Sebagian besar Rohingya telah melarikan diri ke Cox’s Bazar, Bangladesh, meskipun beberapa telah pindah ke Malaysia, Indonesia, dan Thailand. Negara-negara ini, yang dulunya menyambut para pengungsi, semakin menjauhi mereka.
Masuknya pengungsi Rohingya ke negara-negara ini telah meningkatkan tantangan sosial ekonomi lokal dan memicu sentimen anti-Rohingya, yang sebagian besar didorong oleh kebijakan pemerintah, narasi media, dan masyarakat sipil yang lemah.

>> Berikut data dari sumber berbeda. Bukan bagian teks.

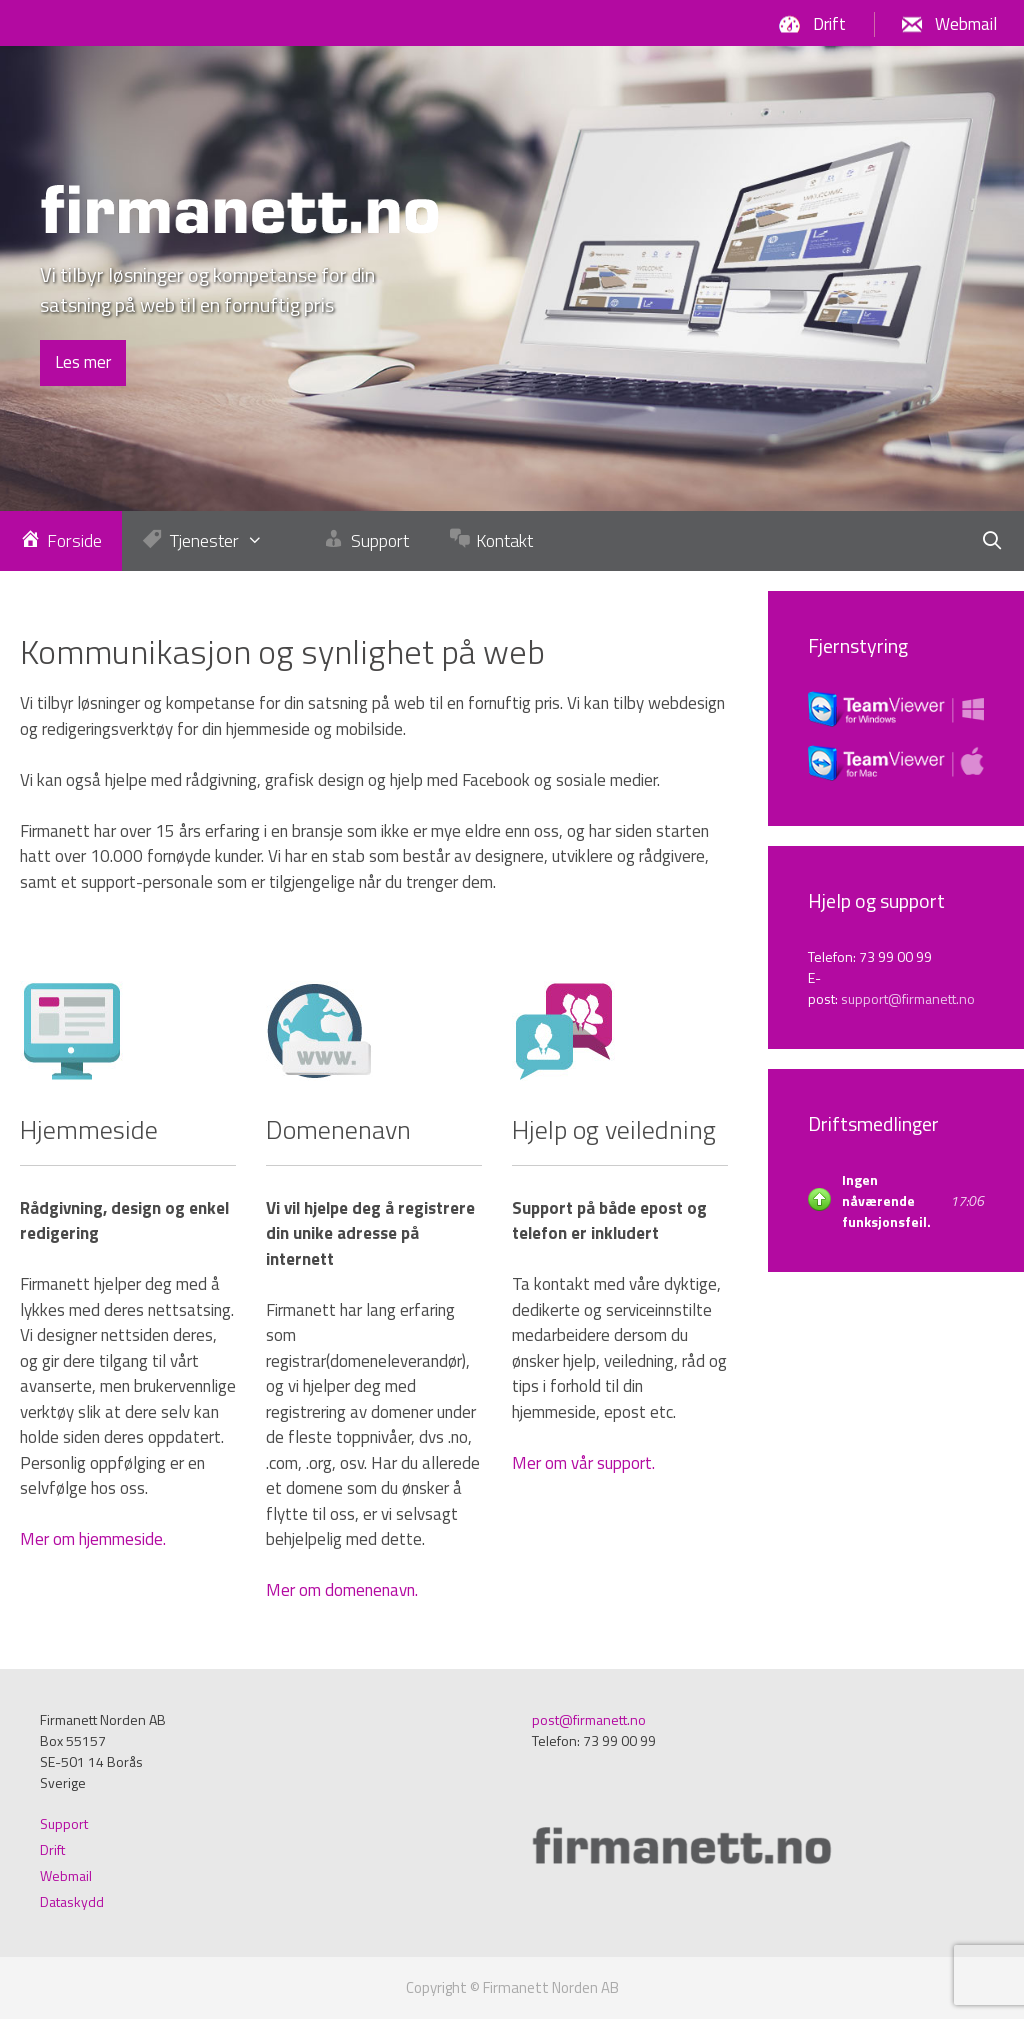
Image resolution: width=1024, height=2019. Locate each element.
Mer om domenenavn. (342, 1590)
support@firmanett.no (908, 998)
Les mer (83, 362)
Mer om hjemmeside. (93, 1539)
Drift (829, 24)
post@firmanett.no (589, 1719)
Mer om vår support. (583, 1463)
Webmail (966, 24)
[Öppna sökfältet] (992, 541)
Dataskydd (72, 1901)
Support (64, 1823)
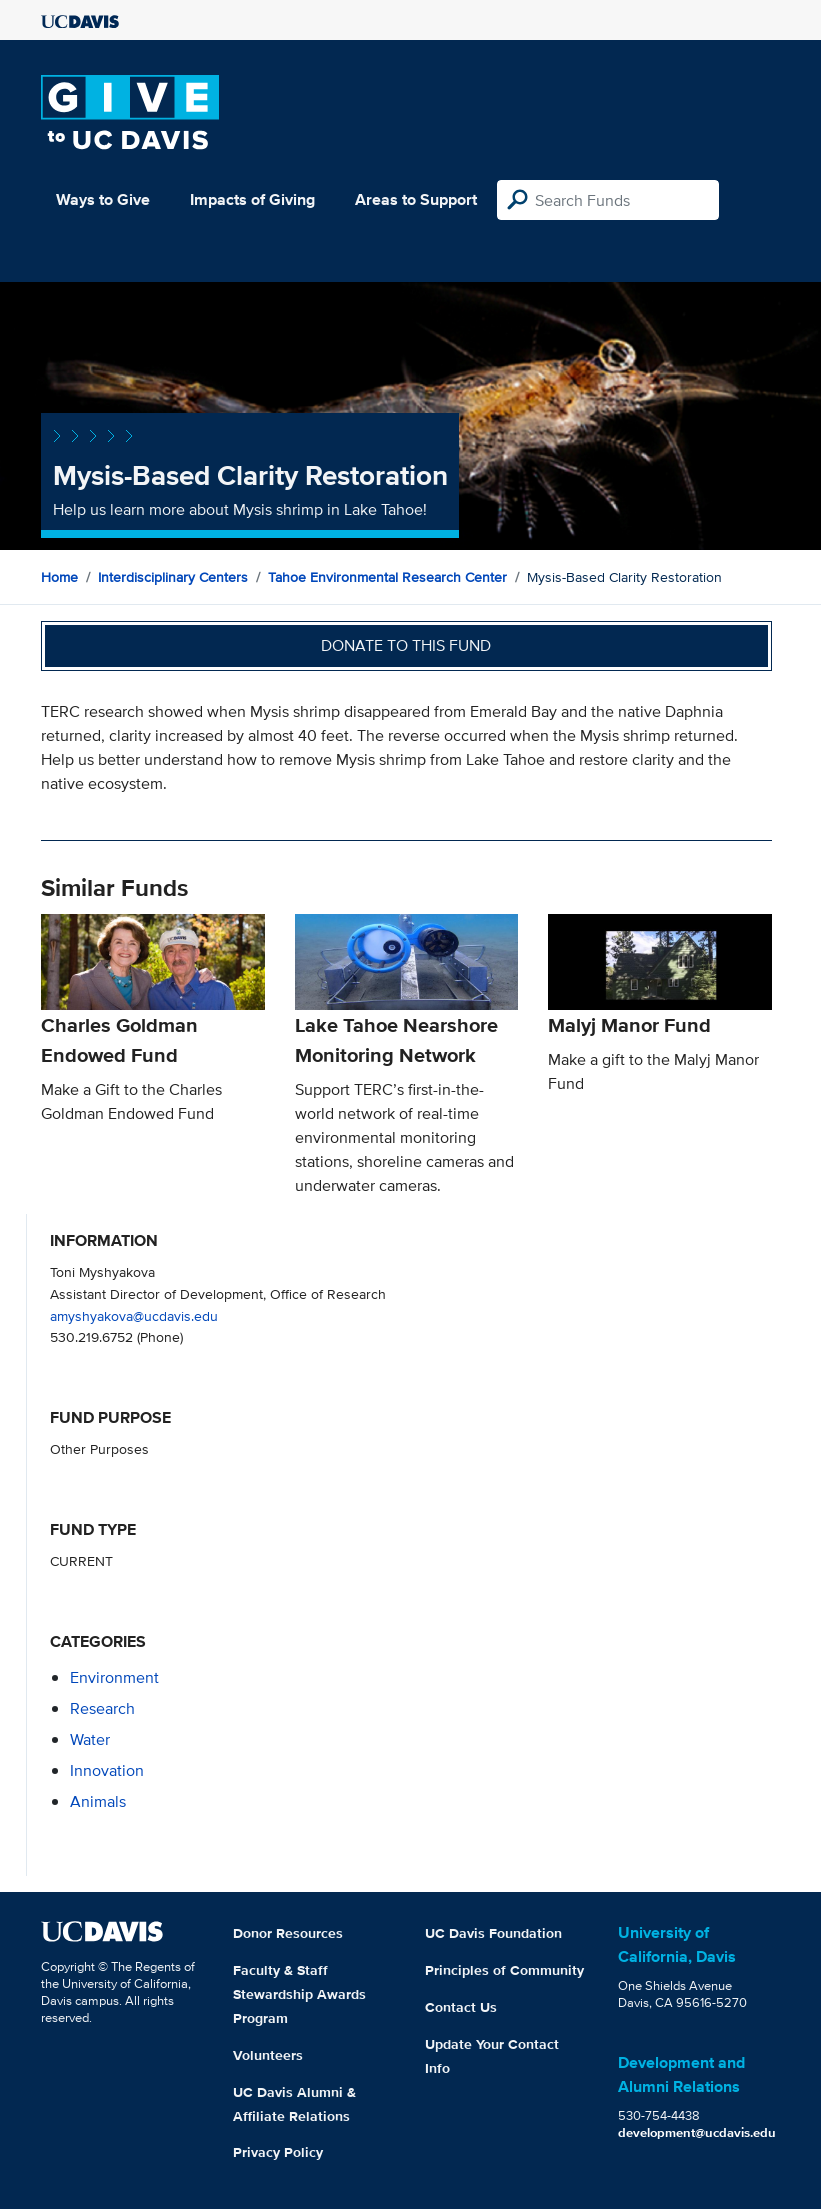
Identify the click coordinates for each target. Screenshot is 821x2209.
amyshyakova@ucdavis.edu (134, 1315)
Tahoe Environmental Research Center (387, 577)
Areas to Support (416, 199)
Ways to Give (103, 199)
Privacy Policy (278, 2152)
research (102, 1708)
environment (114, 1677)
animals (98, 1801)
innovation (107, 1770)
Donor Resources (288, 1933)
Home (59, 577)
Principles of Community (504, 1970)
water (90, 1739)
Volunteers (268, 2055)
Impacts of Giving (252, 199)
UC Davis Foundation (493, 1933)
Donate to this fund (406, 645)
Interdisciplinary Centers (173, 577)
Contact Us (461, 2007)
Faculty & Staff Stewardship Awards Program (299, 1994)
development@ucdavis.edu (697, 2132)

Menurut Hurriyah, tahun 2023 menjadi turning point, masuknya pengungsi Rohingya di Indonesia meningkatkan prasangka karena perbedaan budaya dan kurangnya integrasi. Keluhan sosial-ekonomi yang dipicu oleh pelanggaran hukum syariah, persaingan kerja. Perubahan kebijakan pemerintah juga mempengaruhi seperti transisi dari pendekatan kemanusiaan ke pendekatan sekuritisasi, dari pengungsi ke imigran ilegal.
“Kebijakan pemerintah Indonesia seharusnya seperti soft diplomacy, yaitu mendorong intervensi internasional, dan mempromosikan penyelesaian konflik. Selain itu peran pemerintah seharusnya memberikan dukungan bagi pengungsi, menciptakan lingkungan yang ramah dengan menerapkan kebijakan yang mengutamakan hak asasi manusia, inklusivitas, dan kohesi sosial. Serta melaksanakan kebijakan yang konsisten, tidak melemahkan upaya kemanusiaan dengan juga mempromosikan narasi yang lebih bermusuhan,” jelas Hurriyah.
Awalnya mengadopsi pendekatan politik terhadap krisis, negara-negara Asia Tenggara telah bergeser ke arah sikap yang lebih aman, dengan menganggap pengungsi sebagai ancaman terhadap keamanan dan stabilitas nasional. Pergeseran ini telah diperkuat oleh media yang membesar-besarkan Rohingya sebagai beban ekonomi atau risiko keamanan, yang memperkuat persepsi publik yang negatif.
Yuyun menjelaskan, strategi untuk melawan kebencian dengan kerja sama regional dan pembagian tanggung jawab, program integrasi berbasis masyarakat, kampanye literasi media dan informasi, dan advokasi hukum dan reformasi perlindungan pengungsi.
“Peran Anggota Parlemen ASEAN dan masyarakat sipil juga sangat penting seperti menggunakan diplomasi parlemen untuk mendorong pendekatan berbasis hak asasi manusia, membangun narasi nasional yang inklusif, memfasilitasi dialog antara masyarakat tuan rumah dan pengungsi, serta memperkuat pengawasan domestik terhadap perlakuan terhadap pengungsi,” ujar Yuyun.
Ilmu sosial berpotensi memberikan wawasan berharga tentang krisis kontemporer, termasuk yang terkait dengan situasi pengungsi Rohingya. Oleh karena itu, diskusi panel ini juga ingin memperkuat hubungan antara akademisi dan masyarakat sipil untuk berkontribusi pada hak asasi manusia serta promosi dan pembangunan perdamaian.
Diskusi panel ini bertujuan untuk mengidentifikasi faktor-faktor yang berkontribusi terhadap meningkatnya kebencian terhadap pengungsi Rohingya di negara-negara Asia Tenggara sekaligus mengidentifikasi strategi untuk melawannya.